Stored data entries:
▽
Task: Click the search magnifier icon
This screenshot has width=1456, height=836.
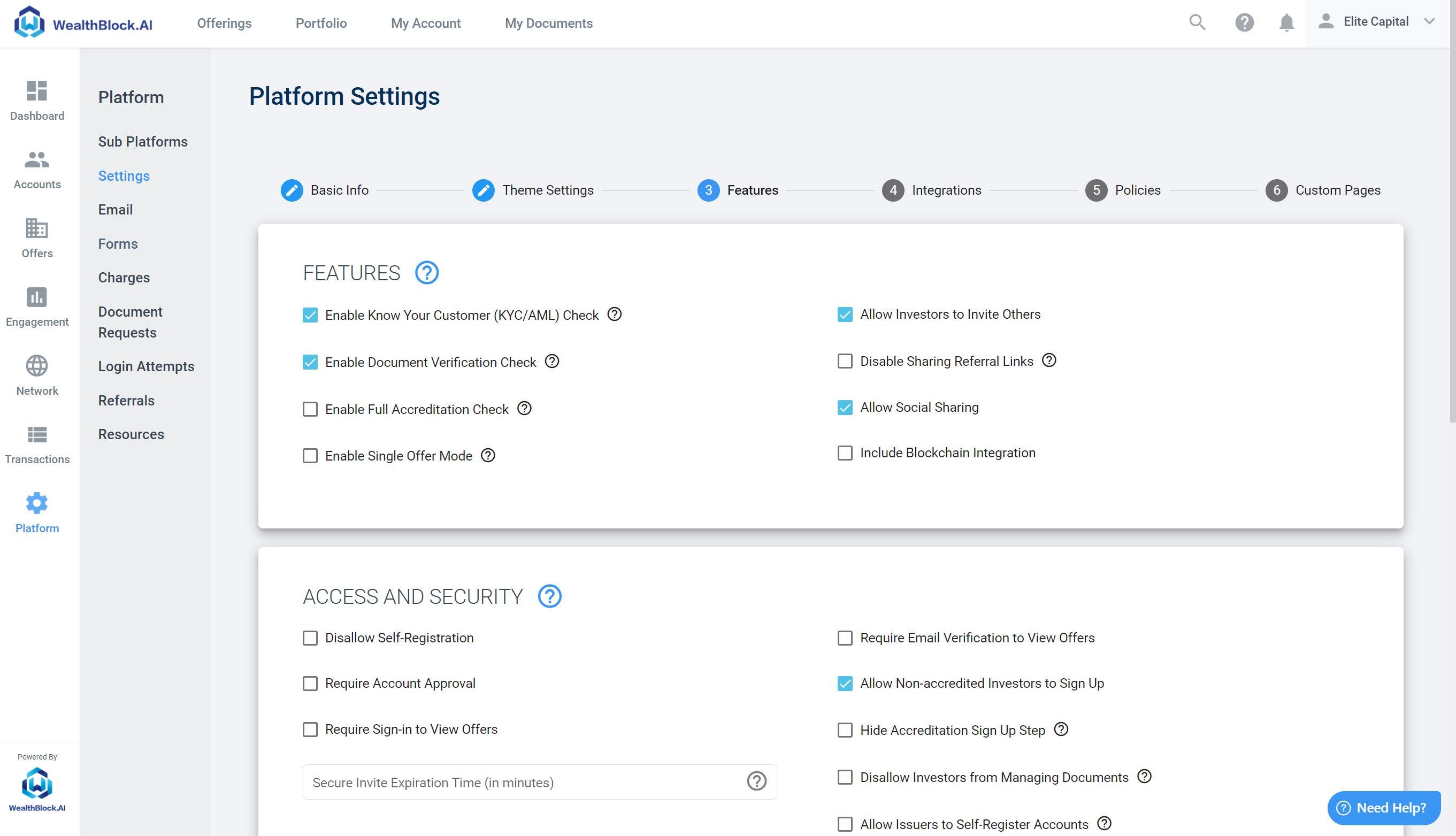Action: (x=1197, y=22)
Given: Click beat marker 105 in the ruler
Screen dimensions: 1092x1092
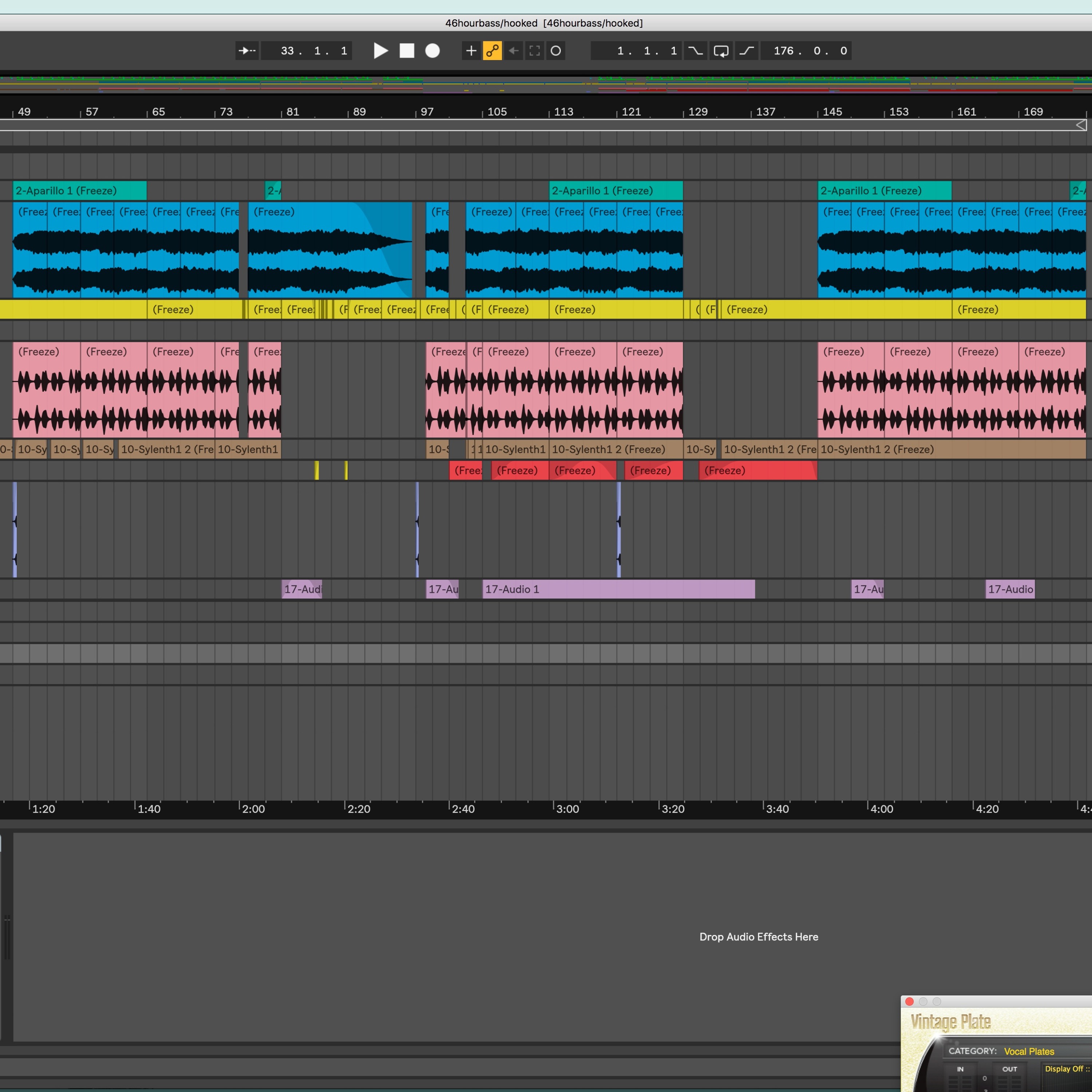Looking at the screenshot, I should click(x=497, y=112).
△
## What the task asks
Reproduce the data above verbatim, minus any images.

## Written response
Task: Click the search magnifier icon
This screenshot has width=1456, height=836.
Action: (x=1197, y=22)
Given: Click beat marker 105 in the ruler
Screen dimensions: 1092x1092
Looking at the screenshot, I should click(x=497, y=112).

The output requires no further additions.